2. Gesù afferma il suo amore per i discepoli (12 come io ho amato voi) e parte da questo amore per comandare loro l'amore reciproco, prendendo il suo amore per loro come fondamento e causa e modello del loro amore reciproco (12 Questo è il mio comandamento: che vi amiate gli uni gli altri). La prima prova del suo amore per loro è il fatto che Egli li tratta come amici, che svela loro i segreti più intimi, tutto quello che il Padre ha rivelato a lui (15 ma vi ho chiamato amici, perché tutto ciò che ho udito dal Padre mio l’ho fatto conoscere a voi) e non si comporta con loro come con i servi, i quali ignorano la vita intima del padrone (15 Non vi chiamo più servi, perché il servo non sa quello che fa il suo padrone): l’amore non ha segreti... La seconda prova d'amore è la scelta che Gesù ha fatto di loro, di sua iniziativa e senza che loro se lo aspettassero (16 Non voi avete scelto me, ma io ho scelto voi); questa scelta è una chiamata in vista di una missione, quella di produrre frutto abbondante e duraturo nel campo soprannaturale, nella costruzione del Regno di Dio in se stessi e negli altri (16 e vi ho costituiti perché andiate e portiate frutto e il vostro frutto rimanga). Questo frutto abbondante e permanente è dono generoso del Padre, che lo concederà certamente ai discepoli se lo chiederanno in unione con Gesù, nel suo nome, così come qualsiasi altra grazia (16 perché tutto quello che chiederete al Padre nel mio nome, ve lo conceda). Ma la prova suprema d'amore Gesù la darà ai discepoli a brevissima scadenza: donerà la sua vita per la loro salvezza, trattandoli da amici: Nessuno ha un amore più grande di questo: dare la sua vita per i propri amici (13). Ed essi daranno a lui la prova che lo trattano da amico se metteranno in pratica il suo comandamento (14 Voi siete miei amici, se fate ciò che io vi comando), quello dell'amore reciproco: Questo vi comando: che vi amiate gli uni gli altri (17). Gustiamo l'amore di Gesù per i discepoli, che è anche l'amore suo per noi, e con gli stessi doni, che ha fatto loro: la scelta, la chiamata e missione, la sua vita donata per noi. E impegniamoci a rispondere a quest’amore col nostro amore, per cui amiamo il prossimo per amor suo e come sua persona.
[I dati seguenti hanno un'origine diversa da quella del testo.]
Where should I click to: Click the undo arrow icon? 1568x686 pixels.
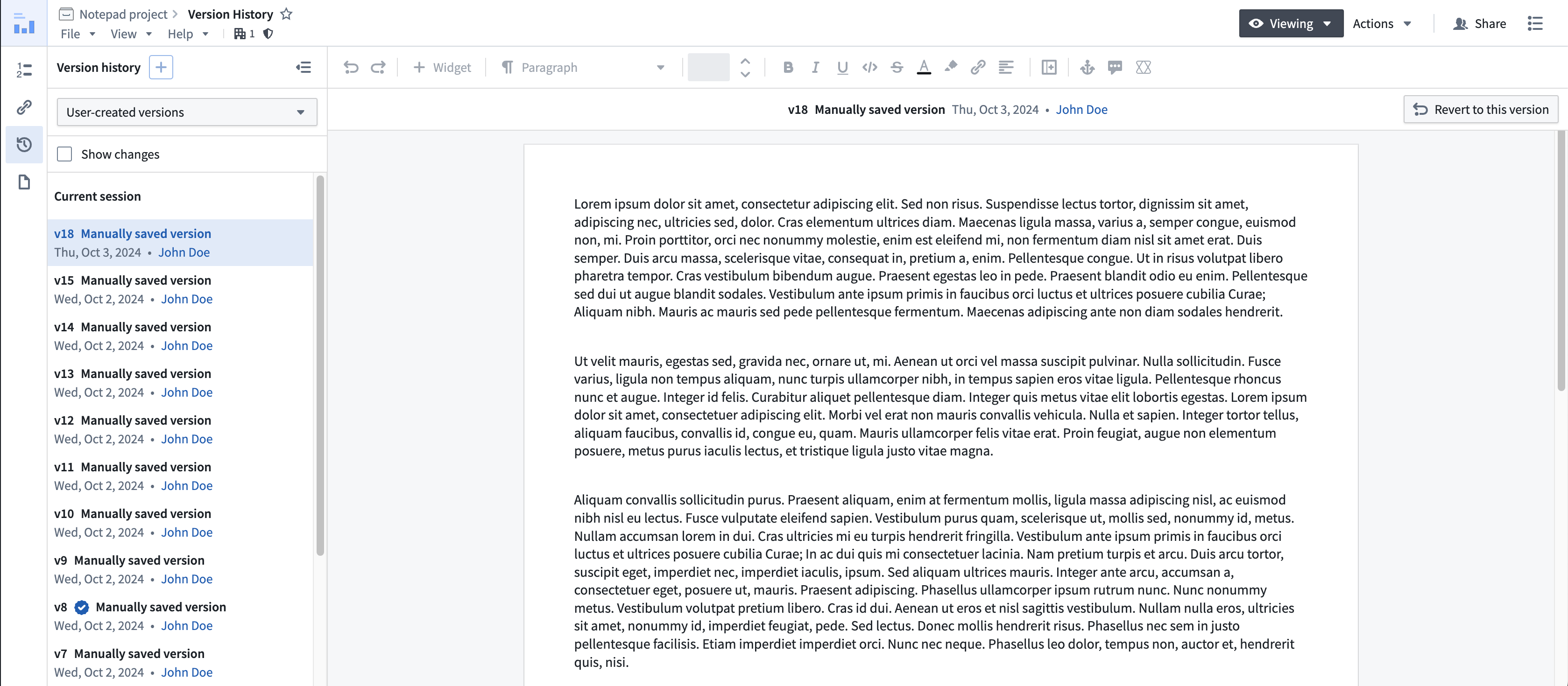click(351, 67)
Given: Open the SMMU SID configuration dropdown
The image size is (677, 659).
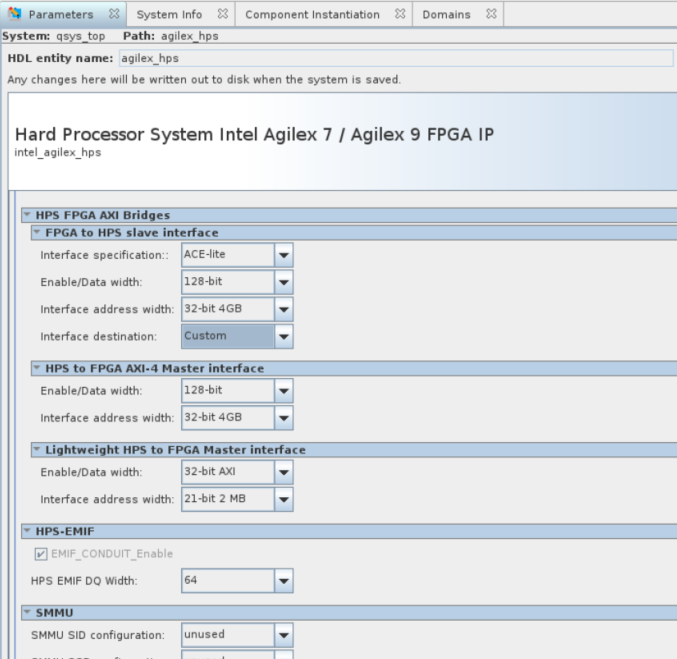Looking at the screenshot, I should 284,635.
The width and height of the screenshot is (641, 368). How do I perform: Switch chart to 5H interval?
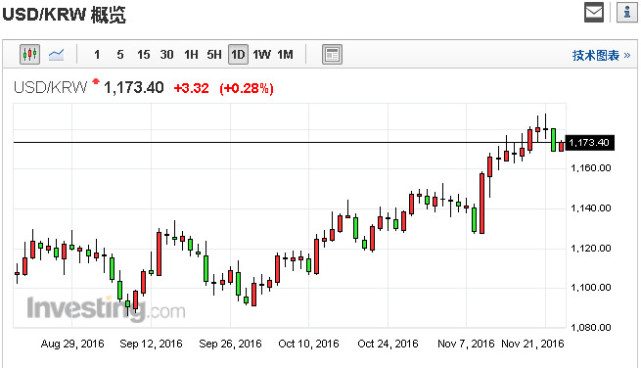[x=214, y=54]
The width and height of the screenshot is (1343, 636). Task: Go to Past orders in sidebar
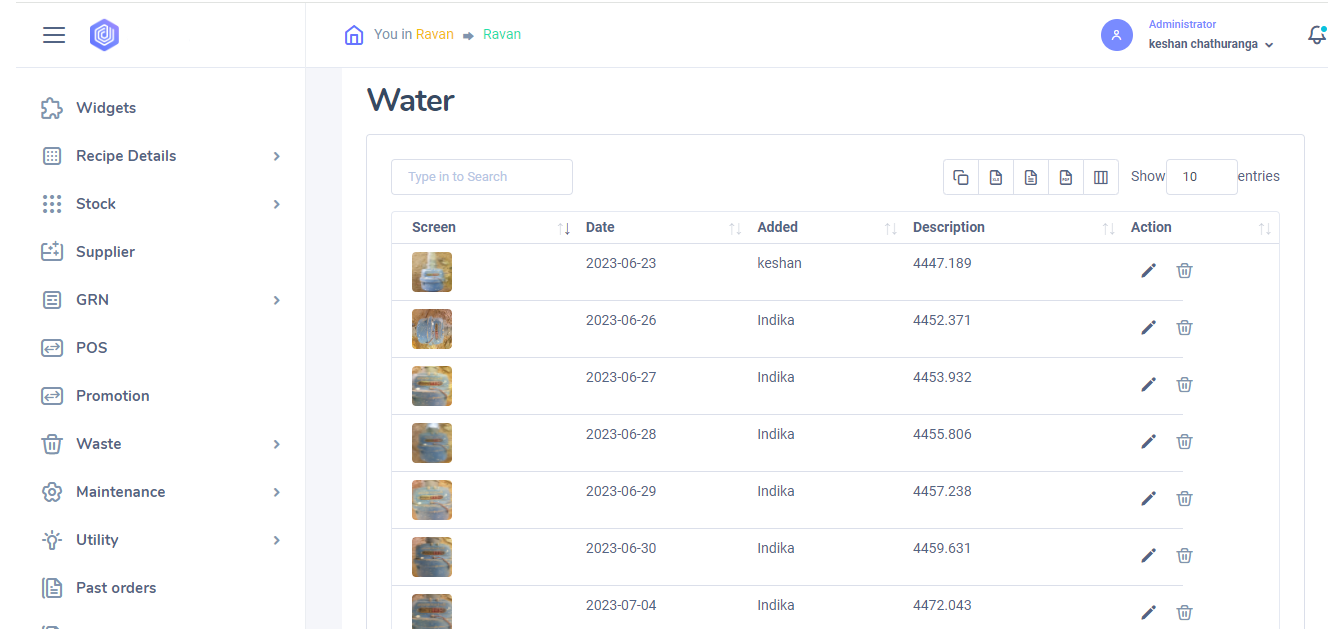click(x=115, y=588)

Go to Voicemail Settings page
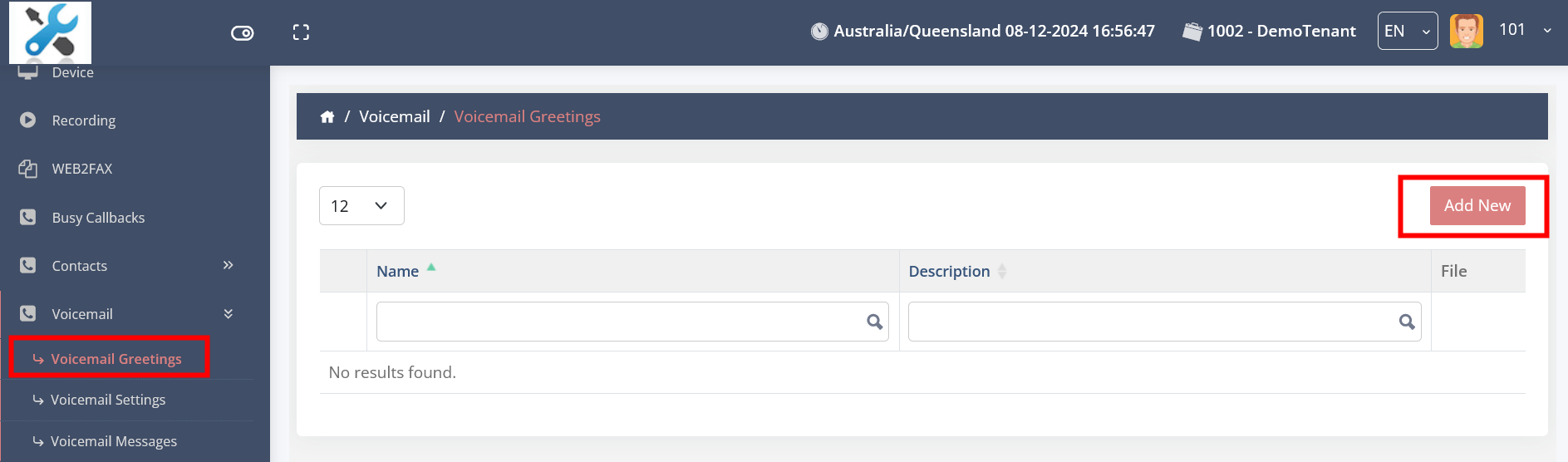108,401
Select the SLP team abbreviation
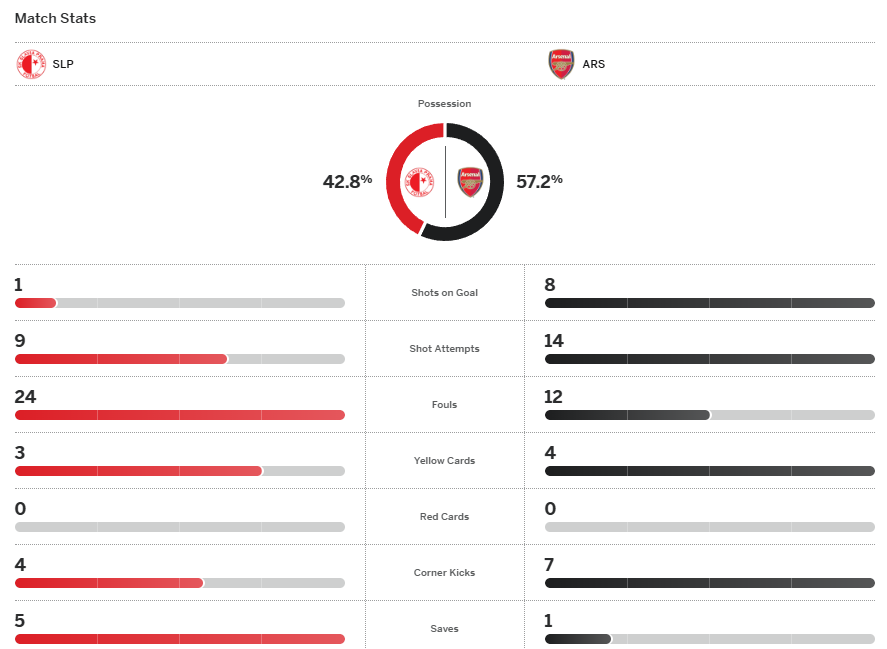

II - 1Giovanni 4,7-10 1. Dio è amore (8; 4,16); San Giovanni vuol dire che Dio è bontà infinita, e pieno di tutte le migliori qualità, che può avere un essere dotato di intelligenza e volontà. Poiché Dio è infinitamente buono e perciò capace di amare infinitamente, manifesta il suo amore infinito verso gli uomini, mandando il suo Figlio unigenito nel mondo come uomo perché gli uomini abbiano la vita divina per mezzo di lui (9 In questo si è manifestato l’amore di Dio in noi: Dio ha mandato nel mondo il suo Figlio unigenito, perché noi avessimo la vita per mezzo di lui). Concretamente questo significa che il Padre l'ha mandato a versare il suo sangue (questa era la sorte delle vittime di espiazione per i peccati) perché noi potessimo ricevere il perdono dei peccati (10 ha mandato il suo Figlio come vittima di espiazione per i nostri peccati). Giovanni conferma queste affermazioni dicendo che in questo consiste l'amore vero (10 In questo sta l’amore) e che non siamo stati noi a prendere l'iniziativa di amare Dio - e neanche ne eravamo capaci -, ma è stato lui per primo ad amarci (10 non siamo stati noi ad amare Dio, ma è lui che ha amato noi; cfr 1Gv 4,14.19). Maria e Giuseppe furono fra i primi e fra quelli che meglio compresero quest’amore infinito di Dio, che si esprime in doni infiniti: il Padre dona se stesso a noi nel Figlio e nello Spirito Santo. Di fronte a queste affermazioni di S. Giovanni non possiamo fare altro che dire: crediamo all'amore di Dio per noi (1Gv 4,16). Sentiamoci sommersi dall’amore di Dio per noi, che appare incredibile nella sostanza e nelle manifestazioni per noi, sopratutto nei doni del Figlio e dello Spirito Santo. Crediamo, adoriamo, ringraziamo, amiamo, gustiamo, lodiamo, benediciamo.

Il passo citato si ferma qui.